Content starts

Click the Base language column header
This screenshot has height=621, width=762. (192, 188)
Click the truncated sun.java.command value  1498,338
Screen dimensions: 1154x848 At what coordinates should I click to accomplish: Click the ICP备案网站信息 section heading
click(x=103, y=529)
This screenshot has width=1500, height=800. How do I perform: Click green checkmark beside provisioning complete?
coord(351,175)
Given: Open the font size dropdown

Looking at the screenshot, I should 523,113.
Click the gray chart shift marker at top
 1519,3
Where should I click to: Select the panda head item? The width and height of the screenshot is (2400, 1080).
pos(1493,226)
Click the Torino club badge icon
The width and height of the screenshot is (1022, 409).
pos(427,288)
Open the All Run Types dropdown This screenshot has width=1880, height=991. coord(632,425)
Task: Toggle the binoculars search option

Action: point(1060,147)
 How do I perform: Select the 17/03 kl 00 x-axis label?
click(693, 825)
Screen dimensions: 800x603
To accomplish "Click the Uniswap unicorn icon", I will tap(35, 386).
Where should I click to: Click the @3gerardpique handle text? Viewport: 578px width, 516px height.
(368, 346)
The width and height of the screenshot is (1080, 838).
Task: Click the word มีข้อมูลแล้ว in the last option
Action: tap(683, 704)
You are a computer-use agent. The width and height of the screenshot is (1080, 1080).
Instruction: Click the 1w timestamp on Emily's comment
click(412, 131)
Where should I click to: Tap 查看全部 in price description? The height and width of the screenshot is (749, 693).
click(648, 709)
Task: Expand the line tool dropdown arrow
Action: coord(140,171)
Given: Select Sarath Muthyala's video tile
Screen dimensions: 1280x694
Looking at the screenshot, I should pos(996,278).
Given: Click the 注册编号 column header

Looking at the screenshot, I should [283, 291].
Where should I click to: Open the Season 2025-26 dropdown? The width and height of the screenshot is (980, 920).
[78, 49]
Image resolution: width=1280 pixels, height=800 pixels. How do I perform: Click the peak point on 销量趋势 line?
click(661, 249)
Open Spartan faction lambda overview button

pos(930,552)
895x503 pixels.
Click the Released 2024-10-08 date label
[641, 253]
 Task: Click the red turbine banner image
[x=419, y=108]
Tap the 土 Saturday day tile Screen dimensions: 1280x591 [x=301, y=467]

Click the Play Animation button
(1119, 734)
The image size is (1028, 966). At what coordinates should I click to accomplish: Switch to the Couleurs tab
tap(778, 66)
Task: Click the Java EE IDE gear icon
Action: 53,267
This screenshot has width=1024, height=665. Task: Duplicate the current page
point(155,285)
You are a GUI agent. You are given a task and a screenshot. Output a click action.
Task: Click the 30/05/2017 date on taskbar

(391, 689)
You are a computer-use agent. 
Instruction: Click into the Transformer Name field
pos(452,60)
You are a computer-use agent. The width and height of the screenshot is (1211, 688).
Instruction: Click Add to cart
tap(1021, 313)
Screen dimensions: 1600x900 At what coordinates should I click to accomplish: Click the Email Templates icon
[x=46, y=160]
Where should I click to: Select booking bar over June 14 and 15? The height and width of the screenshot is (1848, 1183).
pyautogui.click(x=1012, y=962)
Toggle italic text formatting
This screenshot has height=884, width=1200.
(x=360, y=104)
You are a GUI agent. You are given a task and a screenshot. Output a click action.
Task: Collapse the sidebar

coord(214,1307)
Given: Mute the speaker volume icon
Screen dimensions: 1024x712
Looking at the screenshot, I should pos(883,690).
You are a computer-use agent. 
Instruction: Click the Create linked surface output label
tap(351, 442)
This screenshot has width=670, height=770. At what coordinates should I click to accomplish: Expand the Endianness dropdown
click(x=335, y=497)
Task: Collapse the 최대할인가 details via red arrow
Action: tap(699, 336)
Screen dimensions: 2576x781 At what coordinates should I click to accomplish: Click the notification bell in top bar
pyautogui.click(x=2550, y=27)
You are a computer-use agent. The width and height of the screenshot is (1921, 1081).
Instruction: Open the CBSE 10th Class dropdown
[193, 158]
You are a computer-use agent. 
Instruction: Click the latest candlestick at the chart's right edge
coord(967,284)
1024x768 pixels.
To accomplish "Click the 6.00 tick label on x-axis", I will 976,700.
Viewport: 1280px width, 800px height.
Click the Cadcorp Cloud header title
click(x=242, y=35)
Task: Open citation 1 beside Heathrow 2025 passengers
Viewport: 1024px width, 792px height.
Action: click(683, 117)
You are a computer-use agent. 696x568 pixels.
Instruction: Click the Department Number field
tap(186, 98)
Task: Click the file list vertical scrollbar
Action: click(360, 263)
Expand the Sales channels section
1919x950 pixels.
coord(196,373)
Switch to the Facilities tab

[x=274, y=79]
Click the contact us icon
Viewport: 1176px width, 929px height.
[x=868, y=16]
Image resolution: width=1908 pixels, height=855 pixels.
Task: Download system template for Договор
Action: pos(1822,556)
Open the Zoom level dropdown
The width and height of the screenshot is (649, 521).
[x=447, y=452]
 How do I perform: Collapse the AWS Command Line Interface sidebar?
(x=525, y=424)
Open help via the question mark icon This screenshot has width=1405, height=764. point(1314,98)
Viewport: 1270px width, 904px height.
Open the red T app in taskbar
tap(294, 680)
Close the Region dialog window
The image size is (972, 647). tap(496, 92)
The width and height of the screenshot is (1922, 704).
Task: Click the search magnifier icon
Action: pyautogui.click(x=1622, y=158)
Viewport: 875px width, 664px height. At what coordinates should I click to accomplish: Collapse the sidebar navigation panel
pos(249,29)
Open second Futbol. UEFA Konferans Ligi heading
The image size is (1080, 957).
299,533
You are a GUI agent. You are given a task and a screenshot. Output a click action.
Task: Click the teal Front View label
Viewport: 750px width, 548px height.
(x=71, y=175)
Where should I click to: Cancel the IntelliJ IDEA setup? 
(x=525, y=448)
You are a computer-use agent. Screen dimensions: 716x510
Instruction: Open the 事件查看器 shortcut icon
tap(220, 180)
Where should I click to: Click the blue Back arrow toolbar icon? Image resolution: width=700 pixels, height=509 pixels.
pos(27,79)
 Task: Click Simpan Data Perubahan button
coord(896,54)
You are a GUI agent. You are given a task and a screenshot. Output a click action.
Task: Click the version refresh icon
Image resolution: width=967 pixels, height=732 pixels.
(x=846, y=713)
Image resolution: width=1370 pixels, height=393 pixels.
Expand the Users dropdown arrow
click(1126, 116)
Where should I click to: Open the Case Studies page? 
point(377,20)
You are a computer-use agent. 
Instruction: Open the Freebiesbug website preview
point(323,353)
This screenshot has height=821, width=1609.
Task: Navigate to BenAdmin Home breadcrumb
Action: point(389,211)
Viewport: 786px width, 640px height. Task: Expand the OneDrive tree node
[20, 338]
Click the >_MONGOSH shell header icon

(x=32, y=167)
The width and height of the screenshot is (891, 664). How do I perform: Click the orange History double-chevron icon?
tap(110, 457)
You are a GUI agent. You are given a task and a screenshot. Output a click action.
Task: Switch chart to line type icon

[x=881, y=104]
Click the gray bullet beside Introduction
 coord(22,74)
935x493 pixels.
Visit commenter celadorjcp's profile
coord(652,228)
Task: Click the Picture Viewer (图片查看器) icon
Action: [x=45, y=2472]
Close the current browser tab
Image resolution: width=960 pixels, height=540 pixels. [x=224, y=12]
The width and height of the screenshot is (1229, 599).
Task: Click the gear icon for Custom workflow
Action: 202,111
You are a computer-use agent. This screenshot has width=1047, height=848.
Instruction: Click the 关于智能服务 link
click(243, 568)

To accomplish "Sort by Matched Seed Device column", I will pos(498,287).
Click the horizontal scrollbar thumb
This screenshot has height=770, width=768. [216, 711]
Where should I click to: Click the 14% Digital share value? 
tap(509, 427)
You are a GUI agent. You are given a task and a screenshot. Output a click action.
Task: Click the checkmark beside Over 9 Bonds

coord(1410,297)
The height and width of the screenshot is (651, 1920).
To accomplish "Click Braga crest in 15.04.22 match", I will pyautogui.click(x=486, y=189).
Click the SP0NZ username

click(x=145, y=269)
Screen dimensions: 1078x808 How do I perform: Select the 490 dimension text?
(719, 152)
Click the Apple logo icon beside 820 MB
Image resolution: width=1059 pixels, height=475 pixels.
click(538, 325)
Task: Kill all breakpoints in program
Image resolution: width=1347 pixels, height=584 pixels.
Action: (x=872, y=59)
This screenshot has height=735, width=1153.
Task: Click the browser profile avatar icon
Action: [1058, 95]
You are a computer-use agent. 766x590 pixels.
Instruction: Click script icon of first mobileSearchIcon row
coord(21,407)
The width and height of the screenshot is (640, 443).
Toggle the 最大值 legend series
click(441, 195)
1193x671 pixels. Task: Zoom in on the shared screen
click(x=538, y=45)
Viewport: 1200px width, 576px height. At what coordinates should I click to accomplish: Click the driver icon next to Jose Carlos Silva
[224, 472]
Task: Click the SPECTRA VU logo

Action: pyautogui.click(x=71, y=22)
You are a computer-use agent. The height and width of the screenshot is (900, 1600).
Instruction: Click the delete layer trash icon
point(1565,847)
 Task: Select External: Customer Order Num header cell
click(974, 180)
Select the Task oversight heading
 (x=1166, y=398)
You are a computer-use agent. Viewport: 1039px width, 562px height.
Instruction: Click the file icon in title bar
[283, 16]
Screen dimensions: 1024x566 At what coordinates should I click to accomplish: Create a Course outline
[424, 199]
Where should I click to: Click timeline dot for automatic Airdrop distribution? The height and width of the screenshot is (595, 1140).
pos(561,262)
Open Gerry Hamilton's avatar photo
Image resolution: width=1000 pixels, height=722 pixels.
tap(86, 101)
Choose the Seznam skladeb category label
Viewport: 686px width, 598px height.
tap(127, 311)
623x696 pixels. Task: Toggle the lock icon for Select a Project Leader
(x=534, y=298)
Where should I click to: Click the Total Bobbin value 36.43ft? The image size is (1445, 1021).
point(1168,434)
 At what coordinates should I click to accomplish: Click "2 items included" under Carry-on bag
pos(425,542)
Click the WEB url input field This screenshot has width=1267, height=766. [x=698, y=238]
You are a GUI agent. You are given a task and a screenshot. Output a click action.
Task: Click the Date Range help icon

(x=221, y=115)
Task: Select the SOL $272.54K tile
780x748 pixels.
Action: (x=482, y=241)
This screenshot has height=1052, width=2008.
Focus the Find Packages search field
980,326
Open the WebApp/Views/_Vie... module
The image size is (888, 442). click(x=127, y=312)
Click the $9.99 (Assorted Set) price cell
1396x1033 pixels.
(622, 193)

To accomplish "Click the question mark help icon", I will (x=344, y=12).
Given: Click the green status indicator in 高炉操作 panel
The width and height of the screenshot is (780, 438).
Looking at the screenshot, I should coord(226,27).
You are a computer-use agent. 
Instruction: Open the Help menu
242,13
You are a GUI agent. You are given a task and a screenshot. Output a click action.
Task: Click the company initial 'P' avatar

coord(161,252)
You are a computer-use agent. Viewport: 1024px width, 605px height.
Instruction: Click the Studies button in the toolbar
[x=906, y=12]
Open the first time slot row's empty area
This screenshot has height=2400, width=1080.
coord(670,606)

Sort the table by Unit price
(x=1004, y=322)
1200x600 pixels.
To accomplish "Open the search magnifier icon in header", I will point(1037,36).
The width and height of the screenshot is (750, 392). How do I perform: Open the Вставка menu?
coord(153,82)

Content ends

(Brief)
The answer must hold only the lines from the first line of the data through the line bearing "Open the All", returned exactly.

(Response to the exercise)
Click the Base language column header
This screenshot has height=621, width=762. (192, 188)
Click the truncated sun.java.command value  1498,338
Screen dimensions: 1154x848 At what coordinates should I click to accomplish: Click the ICP备案网站信息 section heading
click(x=103, y=529)
This screenshot has width=1500, height=800. How do I perform: Click green checkmark beside provisioning complete?
coord(351,175)
Given: Open the font size dropdown

Looking at the screenshot, I should 523,113.
Click the gray chart shift marker at top
 1519,3
Where should I click to: Select the panda head item? The width and height of the screenshot is (2400, 1080).
pos(1493,226)
Click the Torino club badge icon
The width and height of the screenshot is (1022, 409).
pos(427,288)
Open the All Run Types dropdown This screenshot has width=1880, height=991. coord(632,425)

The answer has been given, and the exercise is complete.